Repeat only the stretch of lines below that runs from the line with "Task: Click the Winnipeg Jets logo" through the line with "Task: Click the @特空间Tspace watermark text", unaltered.

--- Task material Enclosed Below ---

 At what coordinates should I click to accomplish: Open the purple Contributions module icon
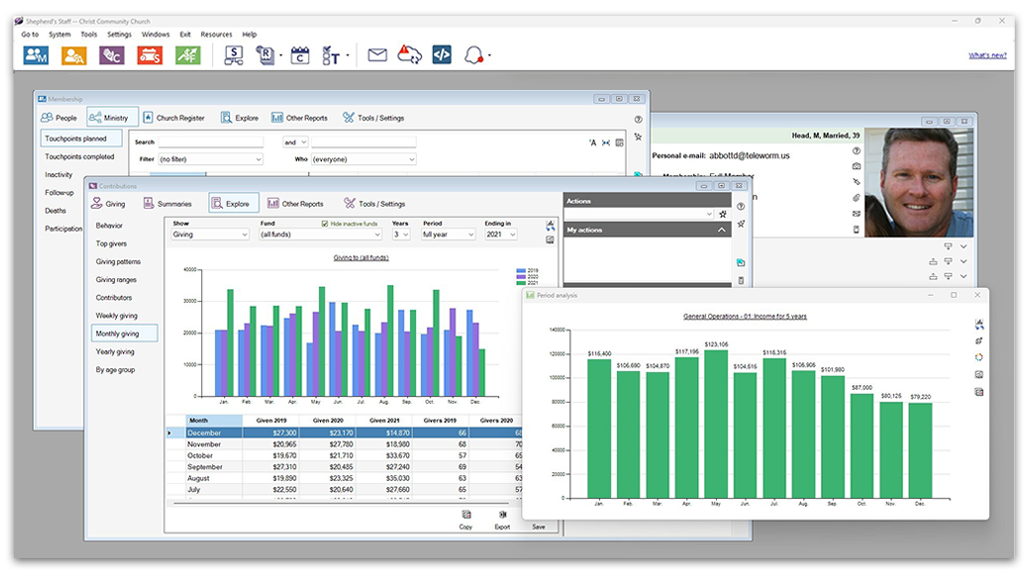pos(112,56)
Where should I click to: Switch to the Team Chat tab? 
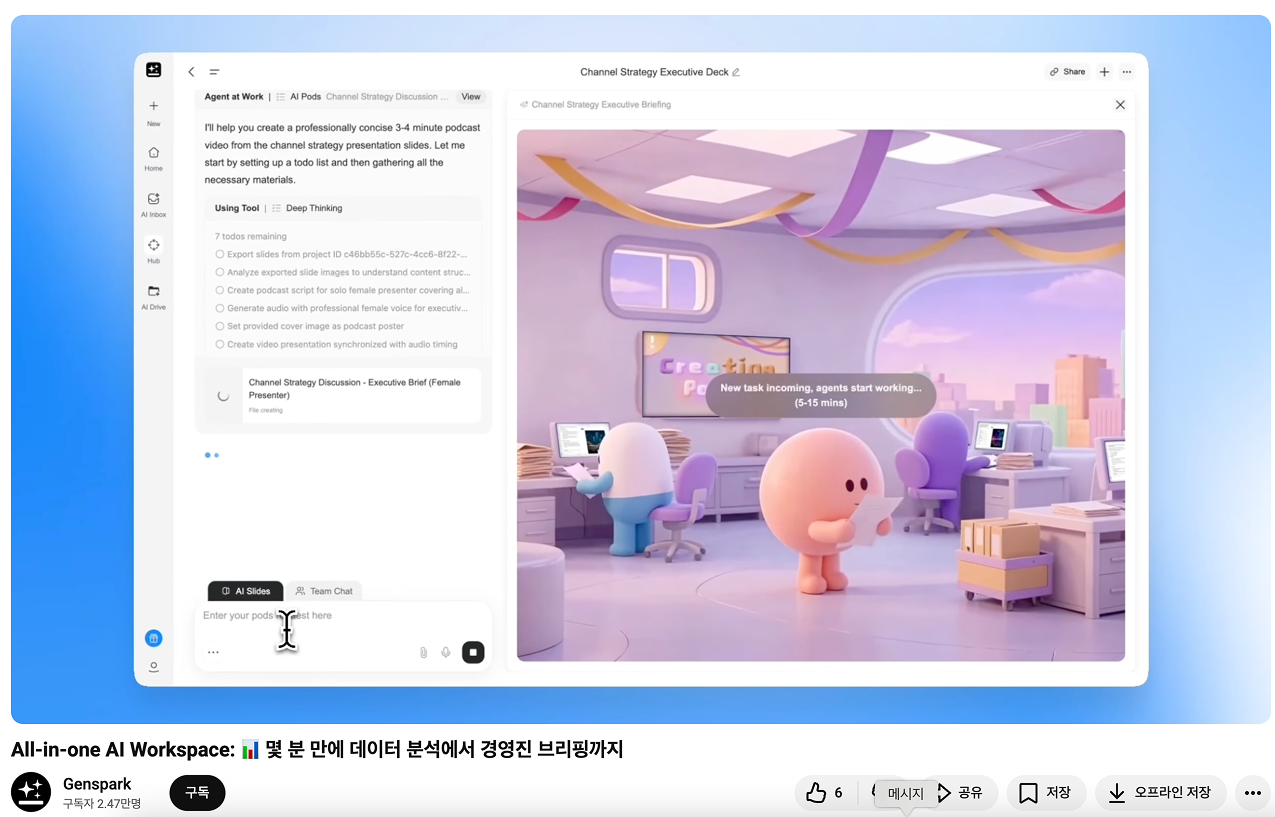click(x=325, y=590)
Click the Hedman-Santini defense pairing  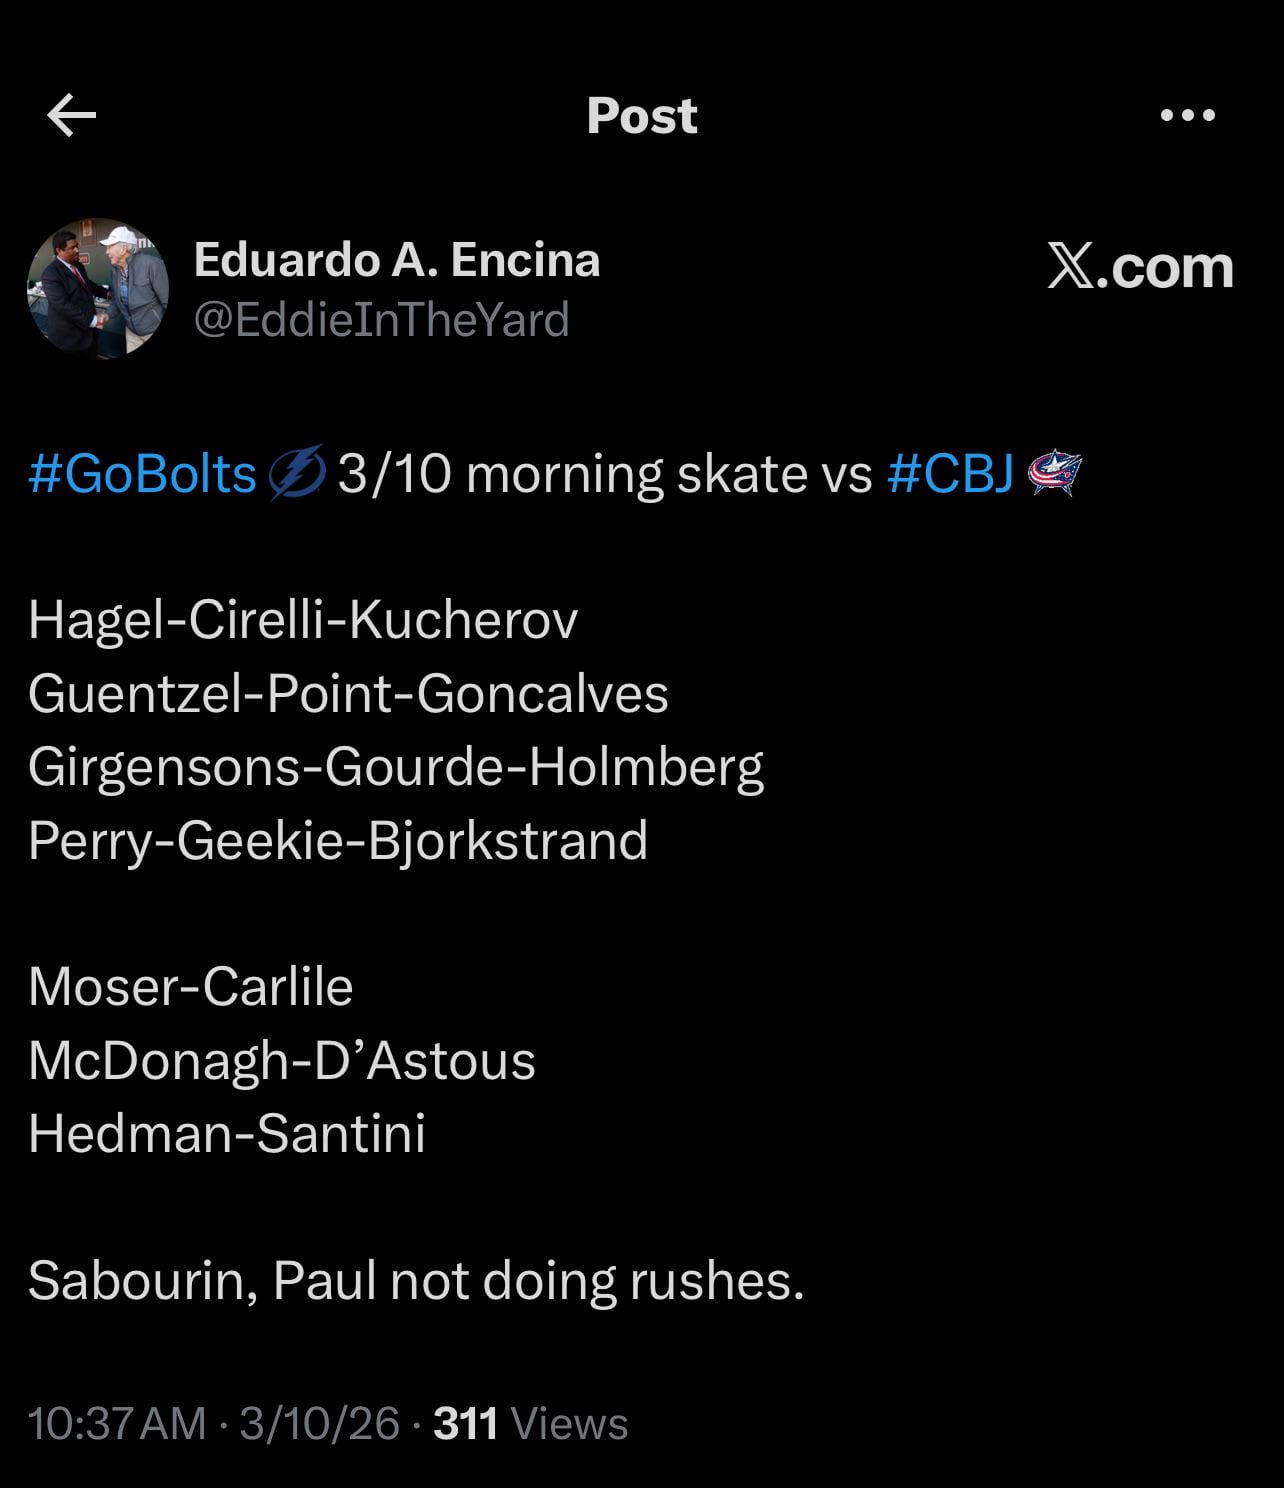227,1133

--- End of Enclosed Task material ---
--- Task material Enclosed Below ---

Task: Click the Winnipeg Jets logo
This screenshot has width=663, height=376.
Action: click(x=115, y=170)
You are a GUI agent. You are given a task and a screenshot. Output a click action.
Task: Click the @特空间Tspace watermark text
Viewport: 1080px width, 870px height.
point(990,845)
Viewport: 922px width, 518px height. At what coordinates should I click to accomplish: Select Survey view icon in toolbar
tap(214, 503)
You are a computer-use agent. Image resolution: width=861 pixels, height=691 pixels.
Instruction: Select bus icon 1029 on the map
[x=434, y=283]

--- End of Enclosed Task material ---

§ **Exercise solution**
Task: Click the Winnipeg Jets logo
This screenshot has width=663, height=376.
Action: click(x=115, y=170)
You are a GUI agent. You are given a task and a screenshot. Output a click action.
Task: Click the @特空间Tspace watermark text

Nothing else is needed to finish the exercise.